TEXTO FORNECIDO:
========

Por Leo Vinicius Liberato*

Gestão por medo

É importante destacar que a gestão por medo passou a fazer parte também da Fundacentro. Forma de gestão frequente em situações de assédio organizacional.

A ameaça de corte de salário – um instrumento de gestão por medo – passou a ser usada com frequência com a implantação do Programa de Gestão e Desempenho (PGD). Já na Portaria 864/2022 que estabelece o PGD na Fundacentro, o desconto em folha aparece como resultado de atribuição de nota baixa ao trabalho pela chefia [1]. Algo que não aparece em Portarias que estabelecem o PGD em outros órgãos federais, como o Instituto Federal de São Paulo [2]. Além disso, servidores da Fundacentro relatam que em diferentes reuniões, Diego Fernando Ferreira de Oliveira mencionou que o servidor poderia ter seu salário descontado em situações relacionadas ao PGD, construindo um ambiente de medo.

========

DADOS DE ORIGEM:
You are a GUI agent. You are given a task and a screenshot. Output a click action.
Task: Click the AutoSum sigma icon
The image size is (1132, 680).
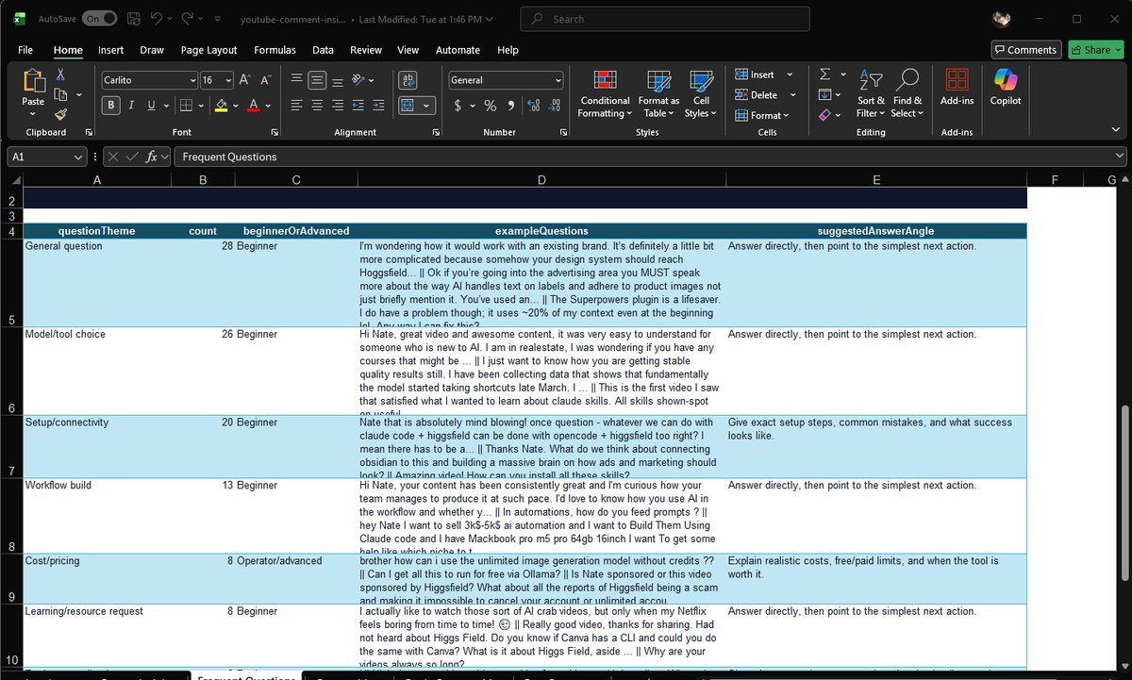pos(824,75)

========

TAREFAS PROPOSTAS:
(1) Reescreva de forma mais concisa o parágrafo do texto sobre a gestão por medo na Fundacentro que começa com "A ameaça de corte de salário", mantendo seus fatos principais.
(2) Retome o texto sobre a gestão por medo na Fundacentro e continue-o a partir da última frase apresentada.

RESPOSTAS POR TAREFA:
(1) A ameaça de corte de salário, instrumento de gestão por medo, tornou-se frequente na Fundacentro com a implantação do Programa de Gestão e Desempenho (PGD). A Portaria 864/2022, que estabelece o programa, prevê desconto em folha quando a chefia atribui nota baixa ao trabalho, o que não ocorre nas portarias de outros órgãos federais, como o Instituto Federal de São Paulo. Servidores relatam ainda que Diego Fernando Ferreira de Oliveira mencionou em reuniões a possibilidade de desconto salarial ligado ao PGD, criando um ambiente de medo.

(2)
A racionalização do trabalho sujo de assédio organizacional

Degradação das condições de trabalho, realocações físicas e no organograma que ferem a identidade e desvalorizam servidores, retirada e não reposição de instrumentos de trabalho, mecanismos de gestão por medo, procedimentos e normas abusivas que não reconhecem a natureza da atividade e que impedem o trabalho e o desenvolvimento profissional. Há todo um conjunto de ações e práticas que demonstram o assédio de natureza organizacional que os servidores da Fundacentro, e ainda mais profundamente os das Unidades Descentralizadas (UDs) da Fundacentro, tem vivenciado com sofrimento, estresse, angústia, prejuízos à saúde e ideações de violência. A consequência é sabida: além de adoecimentos, ocorre a desmotivação e o desengajamento do trabalho, impactando na qualidade da produção da instituição:

Quando não é possível uma recolocação dentro da própria organização, o trabalho pode tornar-se, então, meramente instrumental, sem sentido, afetando o envolvimento e o desempenho, como uma forma de afastamento simbólico e de retirada dos investimentos psíquicos. O trabalho com envolvimento é substituído pelo “tarefismo”, também descrito por Dejours como um mecanismo defensivo. Esse posicionamento do trabalhador está associado à falta de esperança de ser reconhecido [3].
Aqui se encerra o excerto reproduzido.